### Problem details
Each line below has to be set down again exactly.

### Study material
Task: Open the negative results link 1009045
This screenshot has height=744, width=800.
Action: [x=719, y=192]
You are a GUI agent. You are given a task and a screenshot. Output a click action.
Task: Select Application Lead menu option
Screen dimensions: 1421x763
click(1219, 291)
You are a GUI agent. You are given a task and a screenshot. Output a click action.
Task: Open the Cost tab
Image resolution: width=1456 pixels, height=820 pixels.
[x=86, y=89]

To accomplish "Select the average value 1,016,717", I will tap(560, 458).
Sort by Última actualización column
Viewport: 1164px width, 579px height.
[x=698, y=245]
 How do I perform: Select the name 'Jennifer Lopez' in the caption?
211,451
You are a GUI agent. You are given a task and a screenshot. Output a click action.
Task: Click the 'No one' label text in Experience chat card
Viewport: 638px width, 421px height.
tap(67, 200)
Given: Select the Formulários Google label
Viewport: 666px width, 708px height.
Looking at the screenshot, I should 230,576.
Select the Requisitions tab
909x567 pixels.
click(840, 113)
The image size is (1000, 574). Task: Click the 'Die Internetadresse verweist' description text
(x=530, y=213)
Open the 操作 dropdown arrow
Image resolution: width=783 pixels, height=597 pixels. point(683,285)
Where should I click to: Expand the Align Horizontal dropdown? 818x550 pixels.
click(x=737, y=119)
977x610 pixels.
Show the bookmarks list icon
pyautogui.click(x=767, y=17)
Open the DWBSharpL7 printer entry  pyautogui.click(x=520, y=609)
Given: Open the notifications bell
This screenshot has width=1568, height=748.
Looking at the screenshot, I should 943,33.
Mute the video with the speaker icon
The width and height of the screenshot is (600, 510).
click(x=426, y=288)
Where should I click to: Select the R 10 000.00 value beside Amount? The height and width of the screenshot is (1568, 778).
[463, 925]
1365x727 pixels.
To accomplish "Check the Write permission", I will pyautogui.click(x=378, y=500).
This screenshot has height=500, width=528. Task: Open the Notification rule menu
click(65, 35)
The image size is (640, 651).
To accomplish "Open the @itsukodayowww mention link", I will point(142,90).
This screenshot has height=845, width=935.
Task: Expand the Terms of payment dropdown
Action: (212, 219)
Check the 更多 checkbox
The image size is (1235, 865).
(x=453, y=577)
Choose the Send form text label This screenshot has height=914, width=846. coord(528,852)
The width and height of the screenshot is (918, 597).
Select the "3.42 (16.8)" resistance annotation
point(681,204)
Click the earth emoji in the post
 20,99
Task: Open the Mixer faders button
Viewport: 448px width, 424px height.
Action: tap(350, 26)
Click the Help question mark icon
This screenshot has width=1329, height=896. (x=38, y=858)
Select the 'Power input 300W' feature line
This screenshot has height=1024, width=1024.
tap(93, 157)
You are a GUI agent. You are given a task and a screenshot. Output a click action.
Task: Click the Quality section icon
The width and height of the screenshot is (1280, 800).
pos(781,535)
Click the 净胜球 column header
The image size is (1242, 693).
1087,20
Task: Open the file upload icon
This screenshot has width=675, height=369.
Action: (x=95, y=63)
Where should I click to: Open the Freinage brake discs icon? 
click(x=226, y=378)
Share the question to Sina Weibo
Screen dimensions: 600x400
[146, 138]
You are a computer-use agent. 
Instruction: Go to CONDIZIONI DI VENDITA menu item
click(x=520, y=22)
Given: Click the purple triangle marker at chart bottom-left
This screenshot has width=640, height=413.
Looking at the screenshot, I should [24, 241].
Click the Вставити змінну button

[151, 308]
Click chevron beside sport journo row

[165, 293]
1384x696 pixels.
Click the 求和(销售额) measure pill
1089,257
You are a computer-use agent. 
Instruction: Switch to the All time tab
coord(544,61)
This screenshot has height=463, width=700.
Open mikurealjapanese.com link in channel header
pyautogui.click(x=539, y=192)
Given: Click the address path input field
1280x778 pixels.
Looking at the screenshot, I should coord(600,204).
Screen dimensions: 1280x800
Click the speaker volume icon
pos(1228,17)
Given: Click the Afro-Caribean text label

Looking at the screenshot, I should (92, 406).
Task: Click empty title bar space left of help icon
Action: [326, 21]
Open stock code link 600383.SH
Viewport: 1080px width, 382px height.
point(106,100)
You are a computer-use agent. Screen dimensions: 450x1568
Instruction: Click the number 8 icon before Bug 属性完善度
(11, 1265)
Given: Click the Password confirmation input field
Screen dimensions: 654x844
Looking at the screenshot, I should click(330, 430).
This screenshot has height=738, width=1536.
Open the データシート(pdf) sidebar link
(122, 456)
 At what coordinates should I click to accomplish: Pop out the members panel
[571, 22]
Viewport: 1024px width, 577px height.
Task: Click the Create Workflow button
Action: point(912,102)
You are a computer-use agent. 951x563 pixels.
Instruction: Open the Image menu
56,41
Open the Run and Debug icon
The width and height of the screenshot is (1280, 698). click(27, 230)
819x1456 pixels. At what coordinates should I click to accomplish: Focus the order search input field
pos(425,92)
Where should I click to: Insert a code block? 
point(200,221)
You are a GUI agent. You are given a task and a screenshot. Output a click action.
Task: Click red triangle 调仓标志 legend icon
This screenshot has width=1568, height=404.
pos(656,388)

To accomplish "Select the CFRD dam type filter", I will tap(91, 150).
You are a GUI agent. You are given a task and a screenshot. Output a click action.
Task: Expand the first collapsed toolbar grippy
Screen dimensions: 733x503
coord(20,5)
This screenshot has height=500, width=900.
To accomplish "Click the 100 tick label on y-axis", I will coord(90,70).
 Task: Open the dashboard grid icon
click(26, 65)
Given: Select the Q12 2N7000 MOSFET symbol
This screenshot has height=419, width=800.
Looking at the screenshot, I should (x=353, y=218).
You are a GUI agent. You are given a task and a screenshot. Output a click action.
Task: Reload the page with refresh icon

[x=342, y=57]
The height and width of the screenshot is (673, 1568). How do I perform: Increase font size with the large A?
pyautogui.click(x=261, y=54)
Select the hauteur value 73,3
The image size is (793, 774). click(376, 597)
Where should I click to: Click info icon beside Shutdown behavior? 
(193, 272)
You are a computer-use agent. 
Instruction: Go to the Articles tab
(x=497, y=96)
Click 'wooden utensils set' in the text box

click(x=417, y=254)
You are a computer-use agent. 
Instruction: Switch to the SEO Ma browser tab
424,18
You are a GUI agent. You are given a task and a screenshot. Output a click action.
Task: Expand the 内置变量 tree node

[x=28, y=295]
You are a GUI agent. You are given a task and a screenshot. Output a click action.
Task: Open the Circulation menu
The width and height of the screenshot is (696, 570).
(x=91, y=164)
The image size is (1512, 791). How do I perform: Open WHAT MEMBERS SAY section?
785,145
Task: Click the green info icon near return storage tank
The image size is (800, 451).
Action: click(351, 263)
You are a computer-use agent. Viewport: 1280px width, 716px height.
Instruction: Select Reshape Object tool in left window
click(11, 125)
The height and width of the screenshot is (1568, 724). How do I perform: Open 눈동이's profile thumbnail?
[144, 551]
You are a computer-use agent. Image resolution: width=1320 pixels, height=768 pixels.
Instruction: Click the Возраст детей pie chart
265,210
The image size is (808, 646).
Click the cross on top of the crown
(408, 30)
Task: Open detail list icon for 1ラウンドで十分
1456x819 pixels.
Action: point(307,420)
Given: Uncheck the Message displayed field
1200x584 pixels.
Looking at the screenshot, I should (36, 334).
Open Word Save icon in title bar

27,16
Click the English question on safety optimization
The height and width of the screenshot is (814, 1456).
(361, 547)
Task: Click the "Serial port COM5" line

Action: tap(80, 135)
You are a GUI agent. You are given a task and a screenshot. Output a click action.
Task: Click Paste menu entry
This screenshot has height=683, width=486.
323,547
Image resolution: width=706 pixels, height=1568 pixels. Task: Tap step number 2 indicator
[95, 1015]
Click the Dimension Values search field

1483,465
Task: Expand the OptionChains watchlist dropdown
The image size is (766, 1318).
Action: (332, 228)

### Answer box
Task: Open the negative results link 1009045
This screenshot has height=744, width=800.
Action: [x=719, y=192]
You are a GUI agent. You are given a task and a screenshot. Output a click action.
Task: Select Application Lead menu option
Screen dimensions: 1421x763
click(1219, 291)
You are a GUI agent. You are given a task and a screenshot. Output a click action.
Task: Open the Cost tab
Image resolution: width=1456 pixels, height=820 pixels.
[x=86, y=89]

To accomplish "Select the average value 1,016,717", I will tap(560, 458).
Sort by Última actualización column
Viewport: 1164px width, 579px height.
[x=698, y=245]
 How do I perform: Select the name 'Jennifer Lopez' in the caption?
211,451
You are a GUI agent. You are given a task and a screenshot. Output a click action.
Task: Click the 'No one' label text in Experience chat card
Viewport: 638px width, 421px height.
tap(67, 200)
Given: Select the Formulários Google label
Viewport: 666px width, 708px height.
Looking at the screenshot, I should 230,576.
Select the Requisitions tab
909x567 pixels.
click(840, 113)
The image size is (1000, 574). Task: Click the 'Die Internetadresse verweist' description text
(x=530, y=213)
Open the 操作 dropdown arrow
Image resolution: width=783 pixels, height=597 pixels. point(683,285)
Where should I click to: Expand the Align Horizontal dropdown? 818x550 pixels.
click(x=737, y=119)
977x610 pixels.
Show the bookmarks list icon
pyautogui.click(x=767, y=17)
Open the DWBSharpL7 printer entry  pyautogui.click(x=520, y=609)
Given: Open the notifications bell
This screenshot has width=1568, height=748.
Looking at the screenshot, I should 943,33.
Mute the video with the speaker icon
The width and height of the screenshot is (600, 510).
click(x=426, y=288)
Where should I click to: Select the R 10 000.00 value beside Amount? The height and width of the screenshot is (1568, 778).
[463, 925]
1365x727 pixels.
To accomplish "Check the Write permission", I will pyautogui.click(x=378, y=500).
This screenshot has height=500, width=528. Task: Open the Notification rule menu
click(65, 35)
The image size is (640, 651).
To accomplish "Open the @itsukodayowww mention link", I will point(142,90).
This screenshot has height=845, width=935.
Task: Expand the Terms of payment dropdown
Action: (212, 219)
Check the 更多 checkbox
The image size is (1235, 865).
(x=453, y=577)
Choose the Send form text label This screenshot has height=914, width=846. coord(528,852)
The width and height of the screenshot is (918, 597).
Select the "3.42 (16.8)" resistance annotation
point(681,204)
Click the earth emoji in the post
 20,99
Task: Open the Mixer faders button
Viewport: 448px width, 424px height.
Action: tap(350, 26)
Click the Help question mark icon
This screenshot has width=1329, height=896. (x=38, y=858)
Select the 'Power input 300W' feature line
This screenshot has height=1024, width=1024.
tap(93, 157)
You are a GUI agent. You are given a task and a screenshot. Output a click action.
Task: Click the Quality section icon
The width and height of the screenshot is (1280, 800).
pos(781,535)
Click the 净胜球 column header
The image size is (1242, 693).
1087,20
Task: Open the file upload icon
This screenshot has width=675, height=369.
Action: (x=95, y=63)
Where should I click to: Open the Freinage brake discs icon? 
click(x=226, y=378)
Share the question to Sina Weibo
Screen dimensions: 600x400
[146, 138]
You are a computer-use agent. 
Instruction: Go to CONDIZIONI DI VENDITA menu item
click(x=520, y=22)
Given: Click the purple triangle marker at chart bottom-left
This screenshot has width=640, height=413.
Looking at the screenshot, I should [24, 241].
Click the Вставити змінну button

[151, 308]
Click chevron beside sport journo row

[165, 293]
1384x696 pixels.
Click the 求和(销售额) measure pill
1089,257
You are a computer-use agent. 
Instruction: Switch to the All time tab
coord(544,61)
This screenshot has height=463, width=700.
Open mikurealjapanese.com link in channel header
pyautogui.click(x=539, y=192)
Given: Click the address path input field
1280x778 pixels.
Looking at the screenshot, I should coord(600,204).
Screen dimensions: 1280x800
Click the speaker volume icon
pos(1228,17)
Given: Click the Afro-Caribean text label

Looking at the screenshot, I should (92, 406).
Task: Click empty title bar space left of help icon
Action: [326, 21]
Open stock code link 600383.SH
Viewport: 1080px width, 382px height.
point(106,100)
You are a computer-use agent. Screen dimensions: 450x1568
Instruction: Click the number 8 icon before Bug 属性完善度
(11, 1265)
Given: Click the Password confirmation input field
Screen dimensions: 654x844
Looking at the screenshot, I should click(330, 430).
This screenshot has height=738, width=1536.
Open the データシート(pdf) sidebar link
(122, 456)
 At what coordinates should I click to accomplish: Pop out the members panel
[571, 22]
Viewport: 1024px width, 577px height.
Task: Click the Create Workflow button
Action: point(912,102)
You are a computer-use agent. 951x563 pixels.
Instruction: Open the Image menu
56,41
Open the Run and Debug icon
The width and height of the screenshot is (1280, 698). click(27, 230)
819x1456 pixels. At what coordinates should I click to accomplish: Focus the order search input field
pos(425,92)
Where should I click to: Insert a code block? 
point(200,221)
You are a GUI agent. You are given a task and a screenshot. Output a click action.
Task: Click red triangle 调仓标志 legend icon
This screenshot has width=1568, height=404.
pos(656,388)

To accomplish "Select the CFRD dam type filter", I will tap(91, 150).
You are a GUI agent. You are given a task and a screenshot. Output a click action.
Task: Expand the first collapsed toolbar grippy
Screen dimensions: 733x503
coord(20,5)
This screenshot has height=500, width=900.
To accomplish "Click the 100 tick label on y-axis", I will coord(90,70).
 Task: Open the dashboard grid icon
click(26, 65)
Given: Select the Q12 2N7000 MOSFET symbol
This screenshot has height=419, width=800.
Looking at the screenshot, I should (x=353, y=218).
You are a GUI agent. You are given a task and a screenshot. Output a click action.
Task: Reload the page with refresh icon

[x=342, y=57]
The height and width of the screenshot is (673, 1568). How do I perform: Increase font size with the large A?
pyautogui.click(x=261, y=54)
Select the hauteur value 73,3
The image size is (793, 774). click(376, 597)
Where should I click to: Click info icon beside Shutdown behavior? 
(193, 272)
You are a computer-use agent. 
Instruction: Go to the Articles tab
(x=497, y=96)
Click 'wooden utensils set' in the text box

click(x=417, y=254)
You are a computer-use agent. 
Instruction: Switch to the SEO Ma browser tab
424,18
You are a GUI agent. You are given a task and a screenshot. Output a click action.
Task: Expand the 内置变量 tree node

[x=28, y=295]
You are a GUI agent. You are given a task and a screenshot. Output a click action.
Task: Open the Circulation menu
The width and height of the screenshot is (696, 570).
(x=91, y=164)
The image size is (1512, 791). How do I perform: Open WHAT MEMBERS SAY section?
785,145
Task: Click the green info icon near return storage tank
The image size is (800, 451).
Action: click(351, 263)
You are a computer-use agent. Viewport: 1280px width, 716px height.
Instruction: Select Reshape Object tool in left window
click(11, 125)
The height and width of the screenshot is (1568, 724). How do I perform: Open 눈동이's profile thumbnail?
[144, 551]
You are a computer-use agent. Image resolution: width=1320 pixels, height=768 pixels.
Instruction: Click the Возраст детей pie chart
265,210
The image size is (808, 646).
Click the cross on top of the crown
(408, 30)
Task: Open detail list icon for 1ラウンドで十分
1456x819 pixels.
Action: point(307,420)
Given: Uncheck the Message displayed field
1200x584 pixels.
Looking at the screenshot, I should (36, 334).
Open Word Save icon in title bar

27,16
Click the English question on safety optimization
The height and width of the screenshot is (814, 1456).
(361, 547)
Task: Click the "Serial port COM5" line

Action: tap(80, 135)
You are a GUI agent. You are given a task and a screenshot. Output a click action.
Task: Click Paste menu entry
This screenshot has height=683, width=486.
323,547
Image resolution: width=706 pixels, height=1568 pixels. Task: Tap step number 2 indicator
[95, 1015]
Click the Dimension Values search field

1483,465
Task: Expand the OptionChains watchlist dropdown
The image size is (766, 1318).
Action: (332, 228)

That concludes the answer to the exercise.